> _Work instructions_:
Restate exactly the lines below, from the one containing "Close the 成交量 volume panel via the X icon" through the final line, and leave out the pictures.

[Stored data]
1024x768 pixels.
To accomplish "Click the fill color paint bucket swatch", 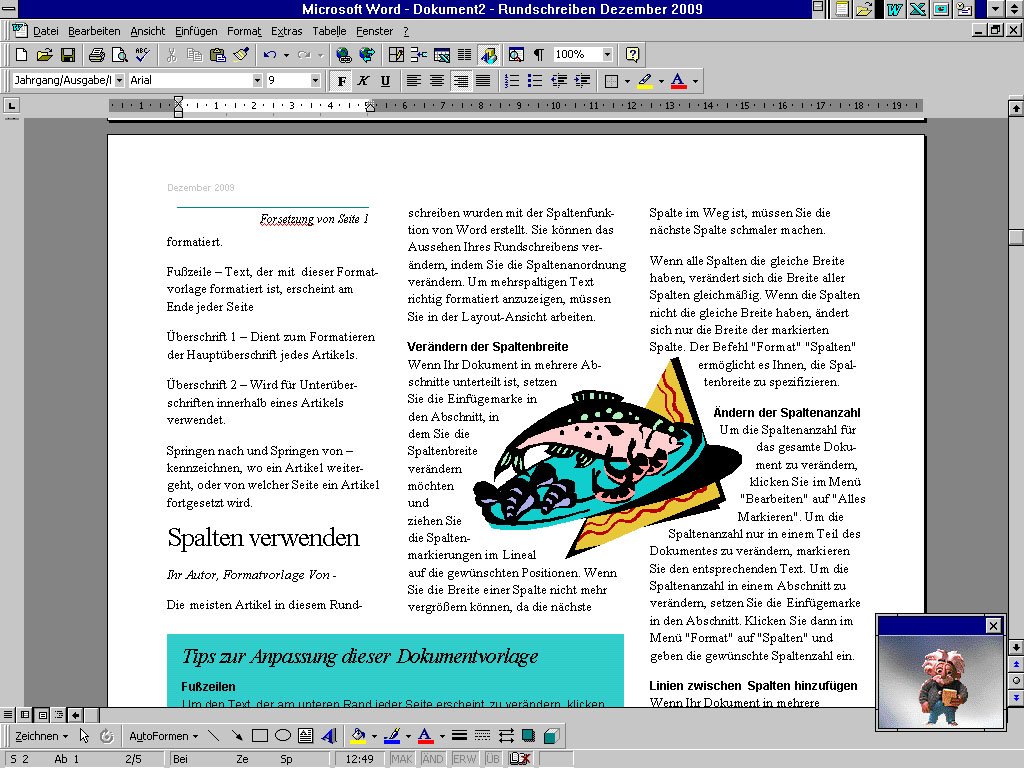I will 360,736.
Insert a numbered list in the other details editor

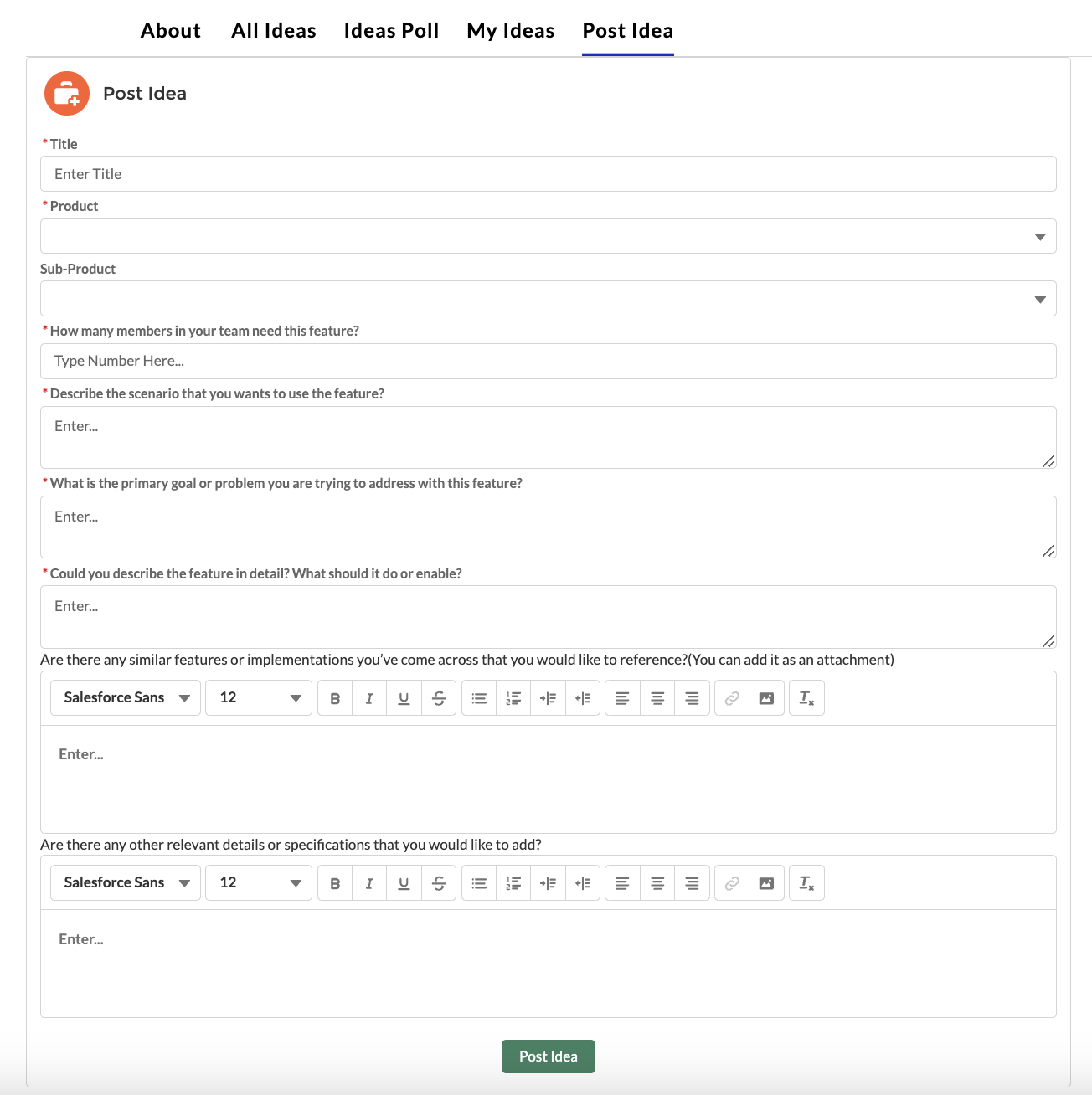coord(513,882)
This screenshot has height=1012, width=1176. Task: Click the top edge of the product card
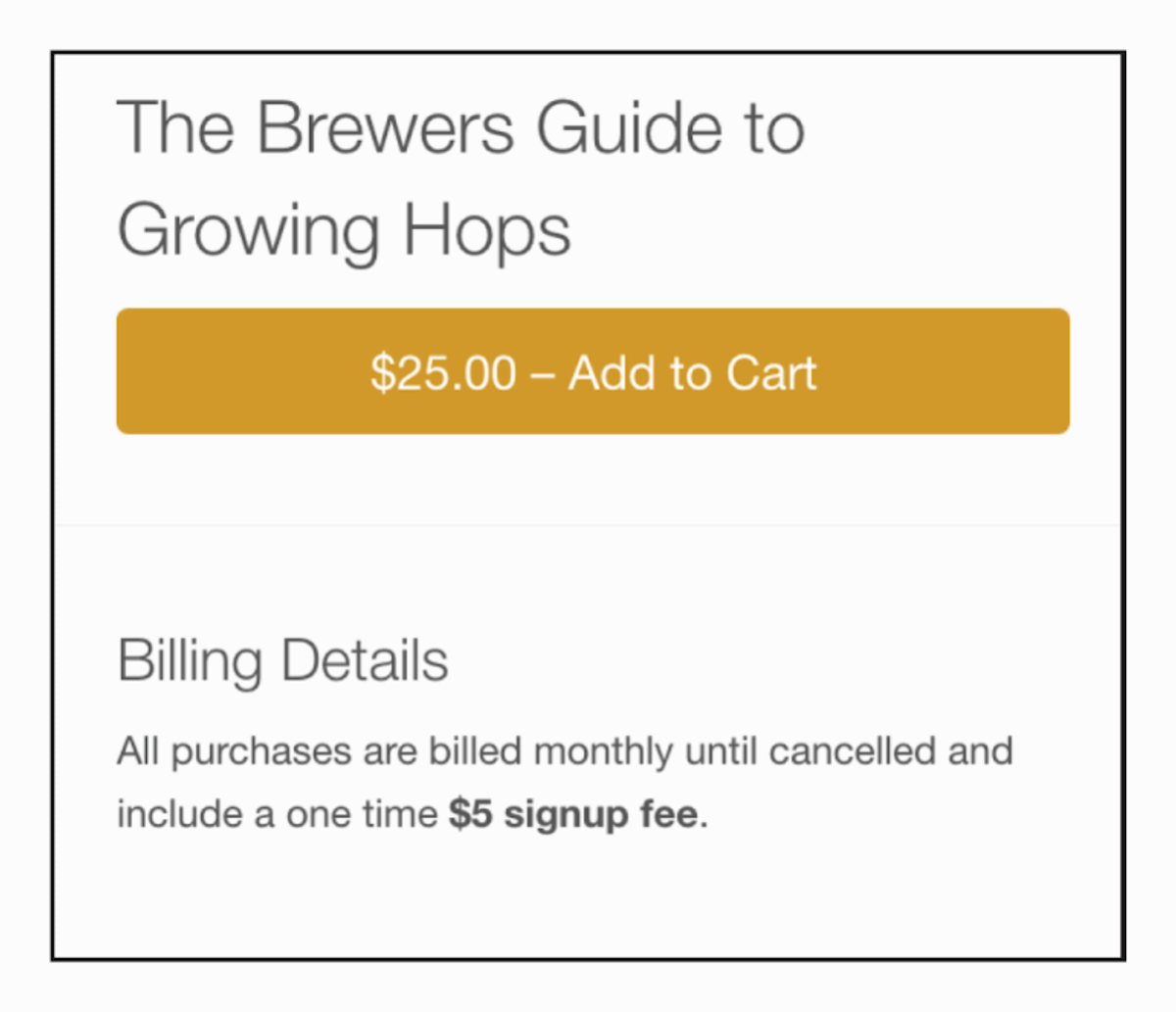(588, 54)
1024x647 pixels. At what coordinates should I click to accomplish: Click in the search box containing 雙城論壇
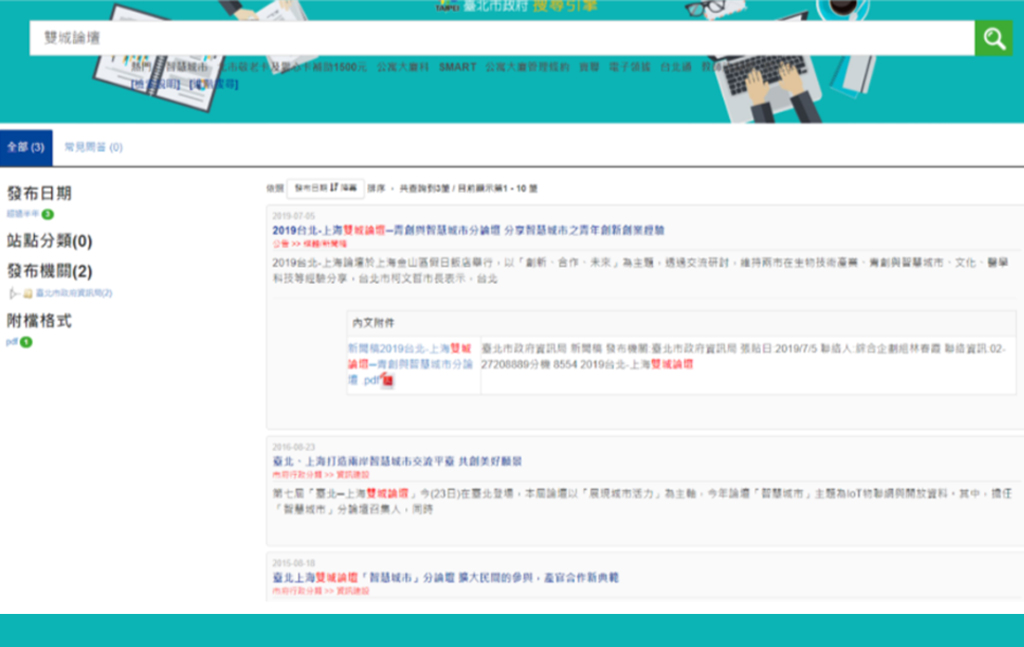pyautogui.click(x=500, y=39)
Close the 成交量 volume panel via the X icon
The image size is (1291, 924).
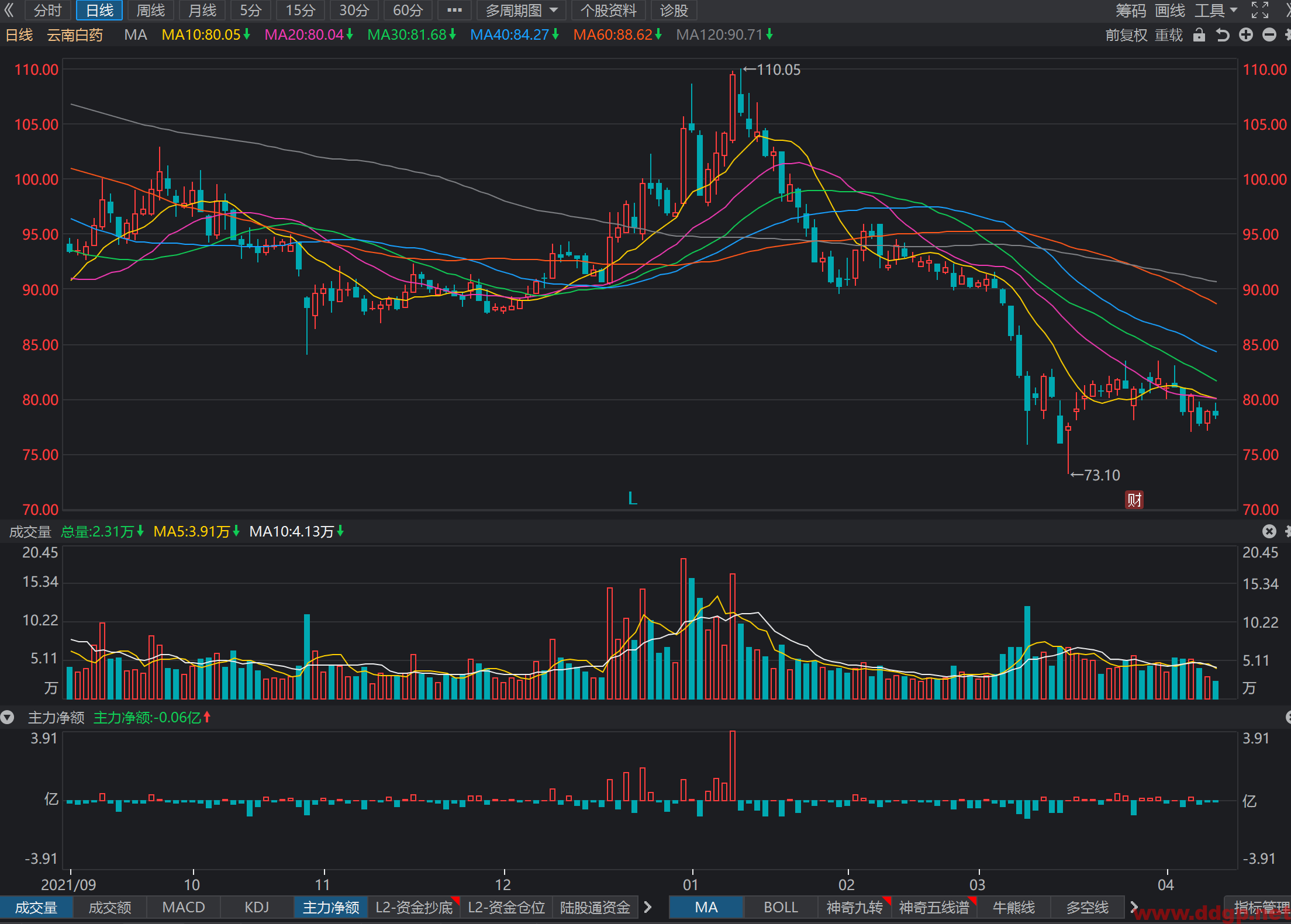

> _Solution for this task_:
Close the 成交量 volume panel via the X icon
The image size is (1291, 924).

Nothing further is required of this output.